*** Task inputs Section Begins ***

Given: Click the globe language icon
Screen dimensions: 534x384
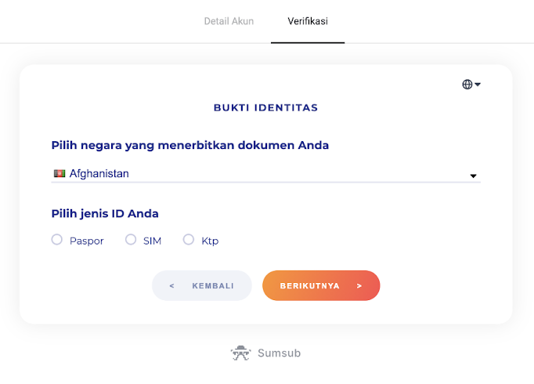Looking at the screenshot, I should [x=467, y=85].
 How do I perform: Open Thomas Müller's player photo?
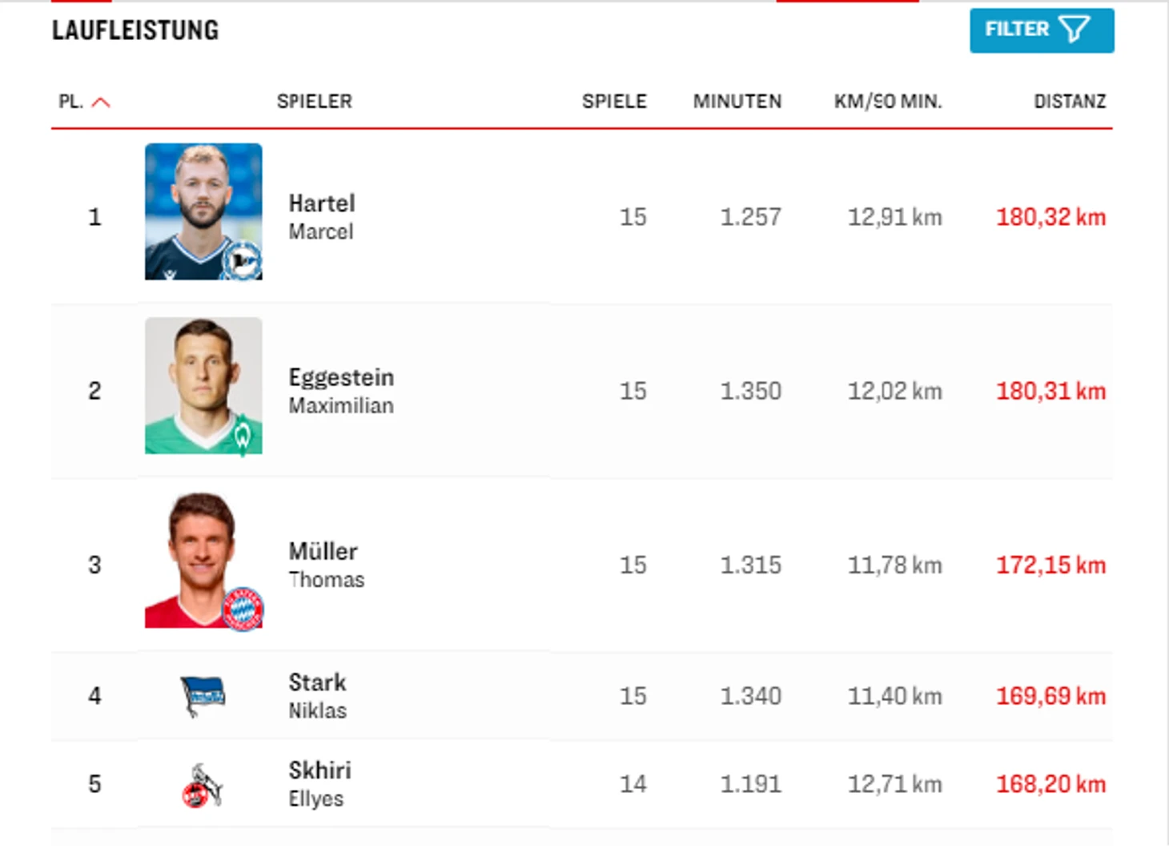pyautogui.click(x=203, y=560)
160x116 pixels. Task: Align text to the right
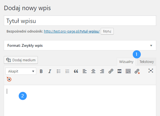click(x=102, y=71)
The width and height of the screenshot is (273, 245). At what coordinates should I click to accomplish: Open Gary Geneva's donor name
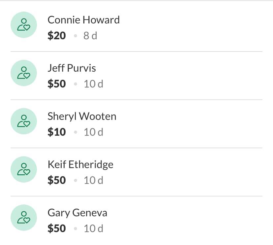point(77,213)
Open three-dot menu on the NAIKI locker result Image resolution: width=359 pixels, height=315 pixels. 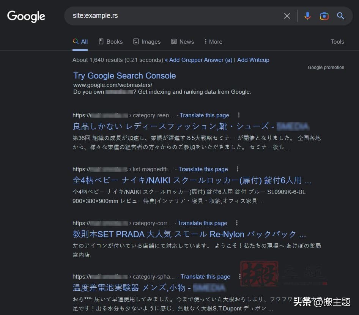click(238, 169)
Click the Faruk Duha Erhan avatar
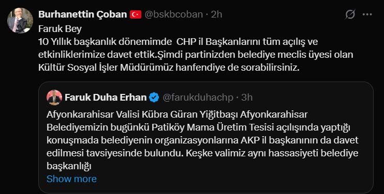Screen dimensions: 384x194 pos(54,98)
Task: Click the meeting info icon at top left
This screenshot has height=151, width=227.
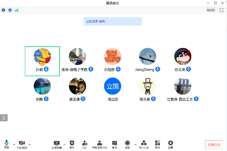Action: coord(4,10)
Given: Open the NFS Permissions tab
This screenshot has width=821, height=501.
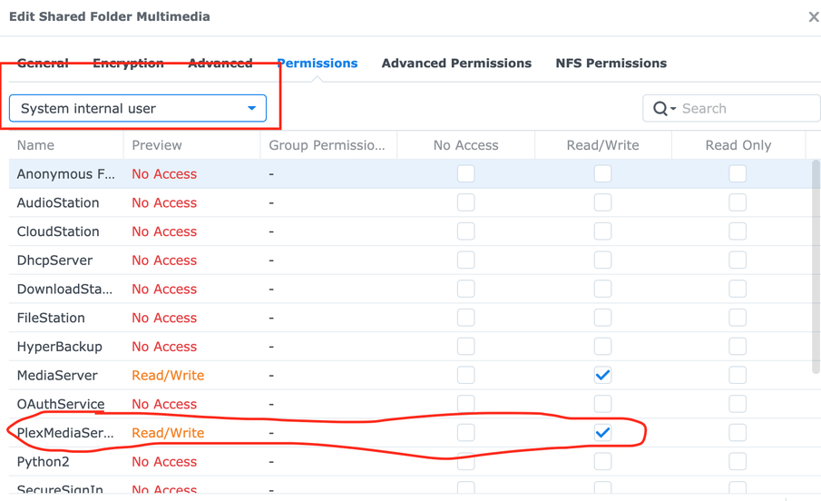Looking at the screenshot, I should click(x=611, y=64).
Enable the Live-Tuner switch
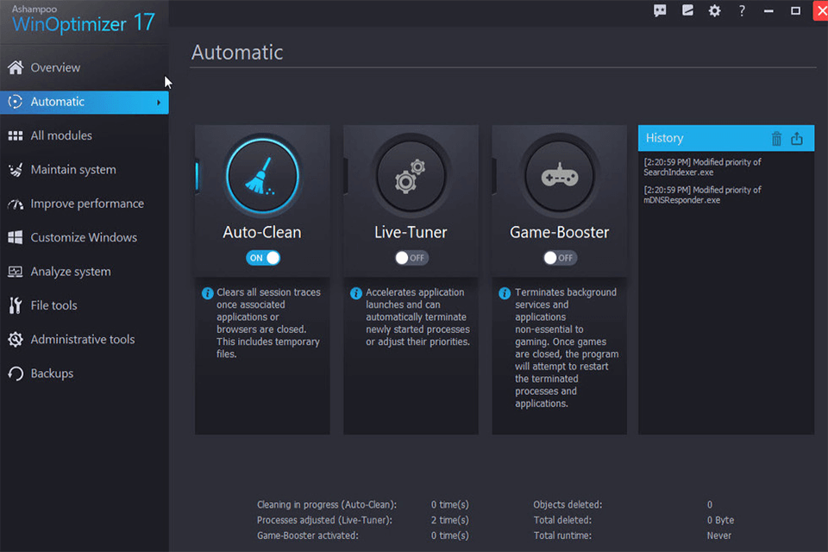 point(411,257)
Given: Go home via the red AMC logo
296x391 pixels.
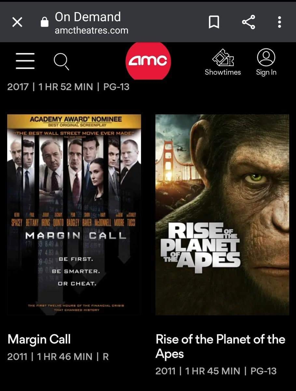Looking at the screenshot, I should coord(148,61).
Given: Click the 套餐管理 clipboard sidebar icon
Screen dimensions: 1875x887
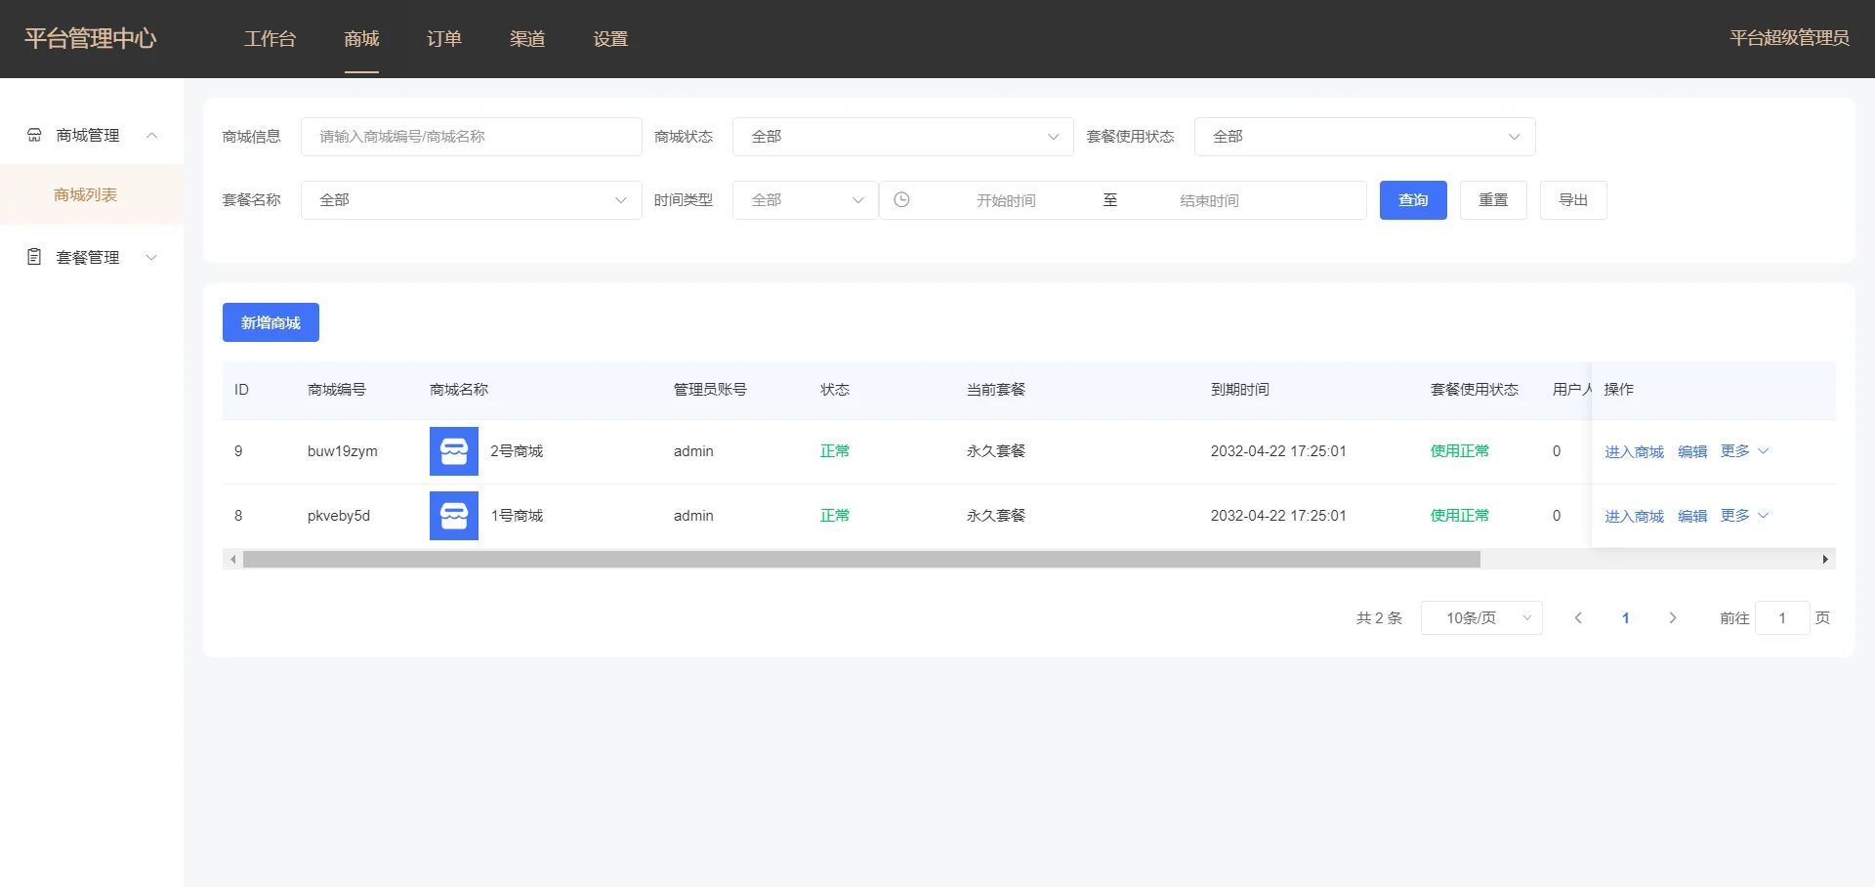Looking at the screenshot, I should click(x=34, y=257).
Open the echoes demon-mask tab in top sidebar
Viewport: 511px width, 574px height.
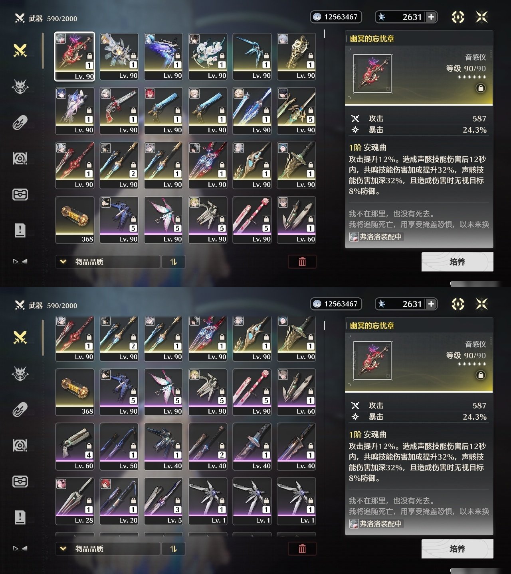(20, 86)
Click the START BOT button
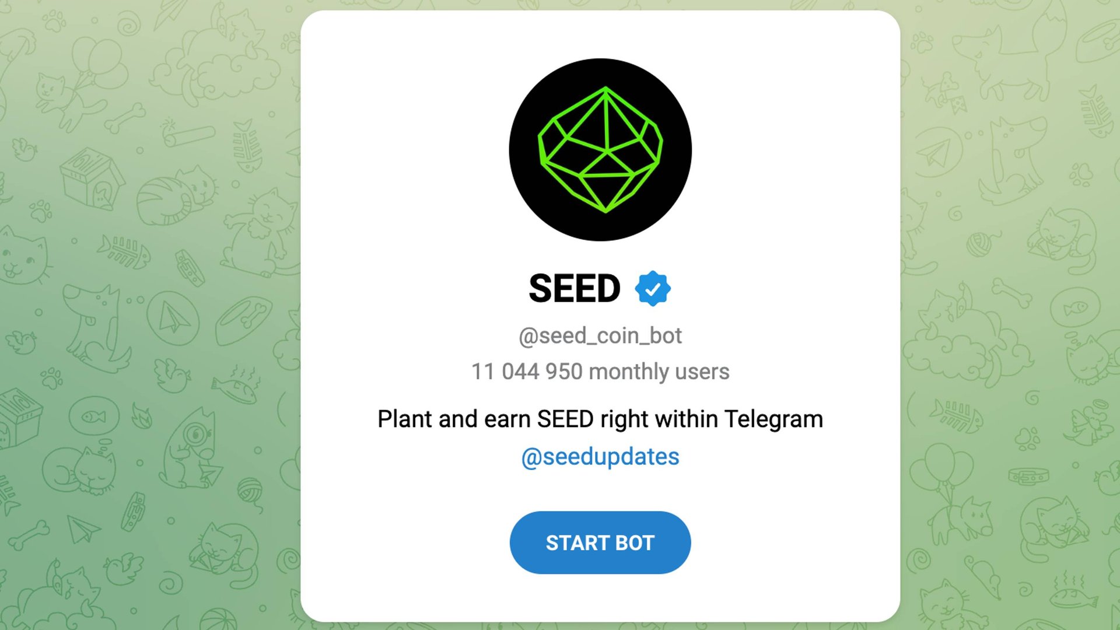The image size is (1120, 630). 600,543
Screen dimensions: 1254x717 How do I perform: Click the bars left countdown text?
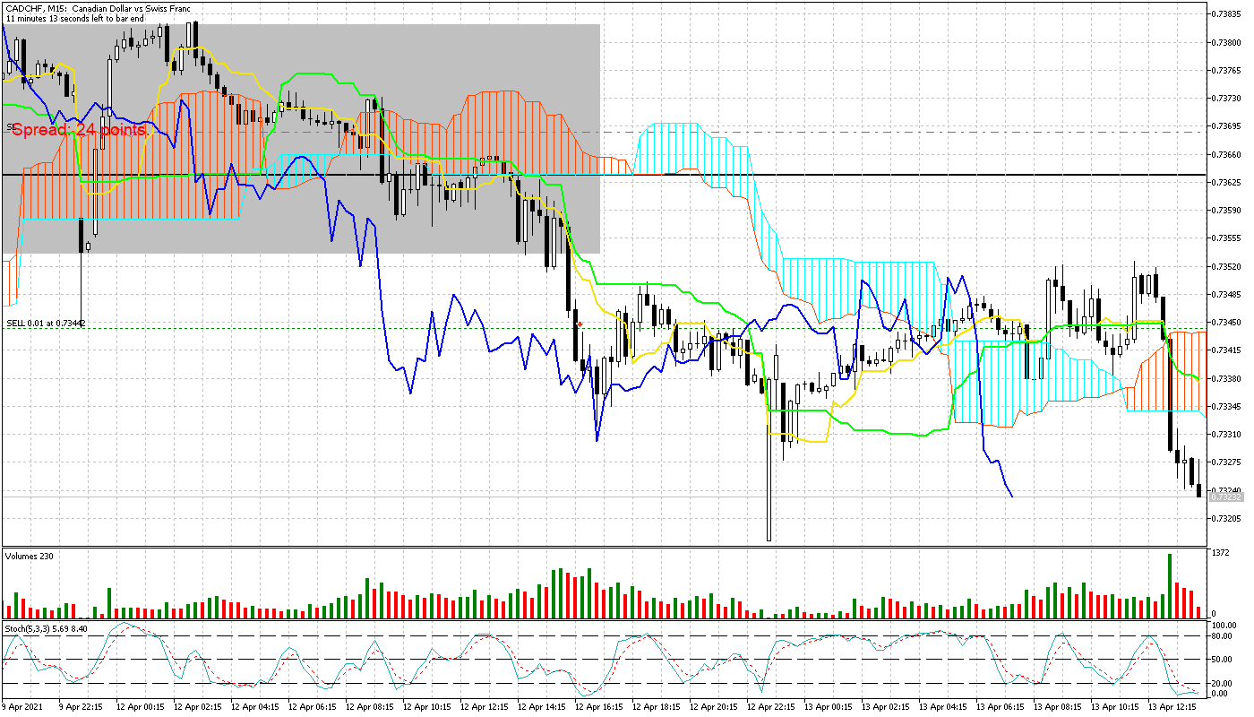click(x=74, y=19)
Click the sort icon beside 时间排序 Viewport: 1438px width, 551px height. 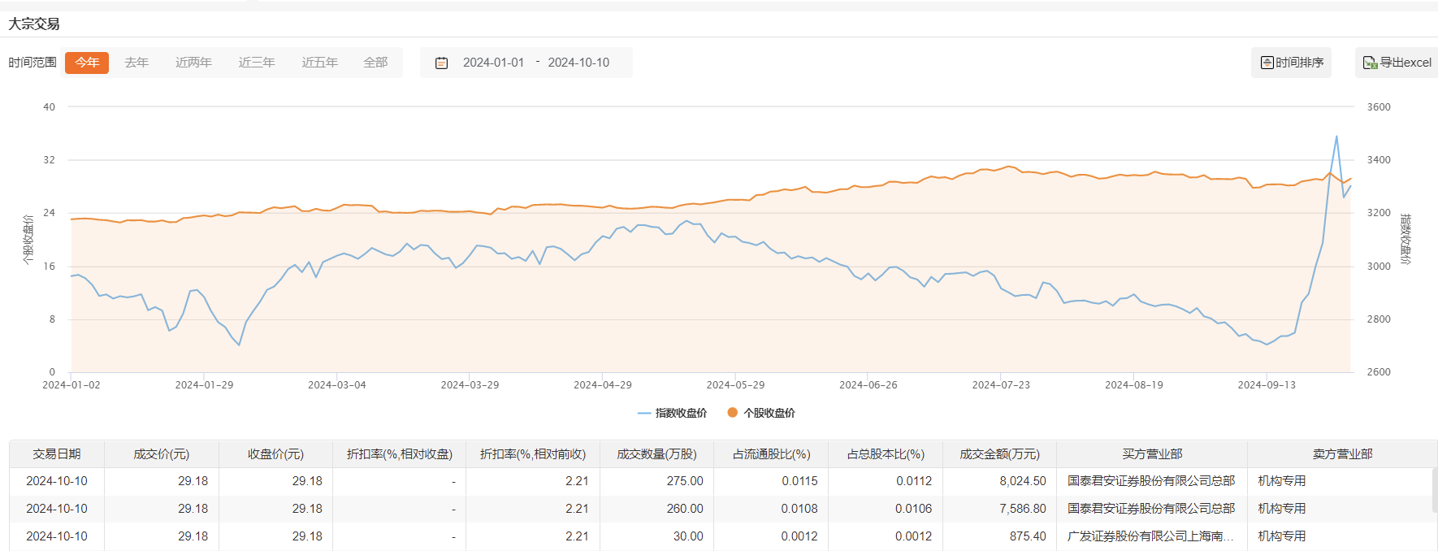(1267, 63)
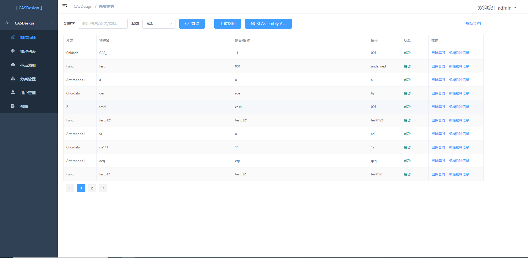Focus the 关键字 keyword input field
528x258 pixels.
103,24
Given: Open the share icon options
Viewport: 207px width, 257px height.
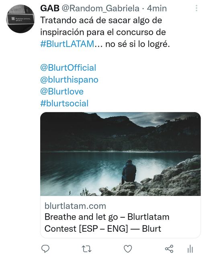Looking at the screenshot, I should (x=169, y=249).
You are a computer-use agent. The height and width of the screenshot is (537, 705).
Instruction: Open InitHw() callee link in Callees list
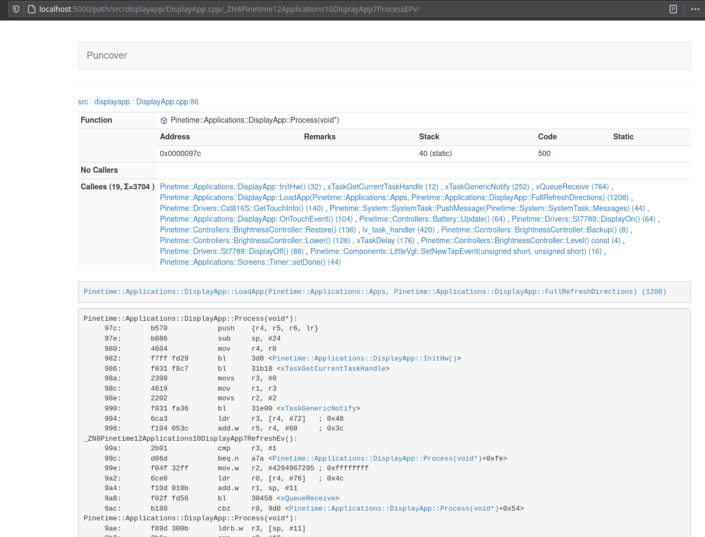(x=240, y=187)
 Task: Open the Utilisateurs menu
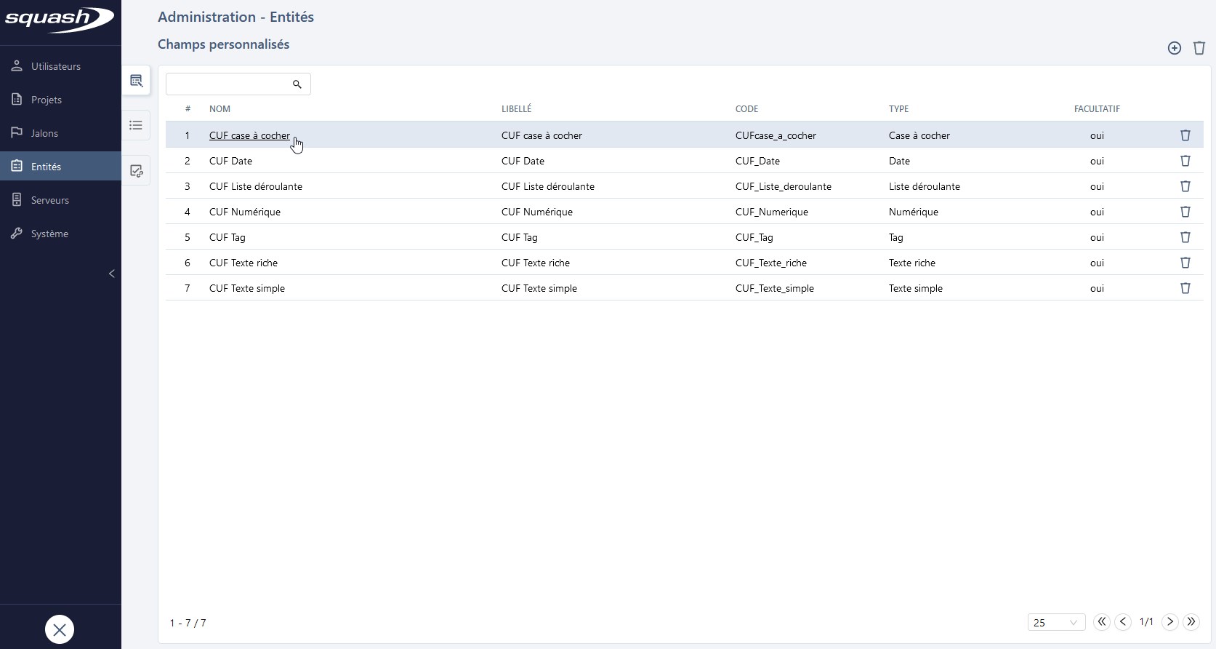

*** Task inputs Section Ends ***

» What to do:
Using the entries above, work out the number of lines containing the string "Given", and supply only that number.

» Written reply:
5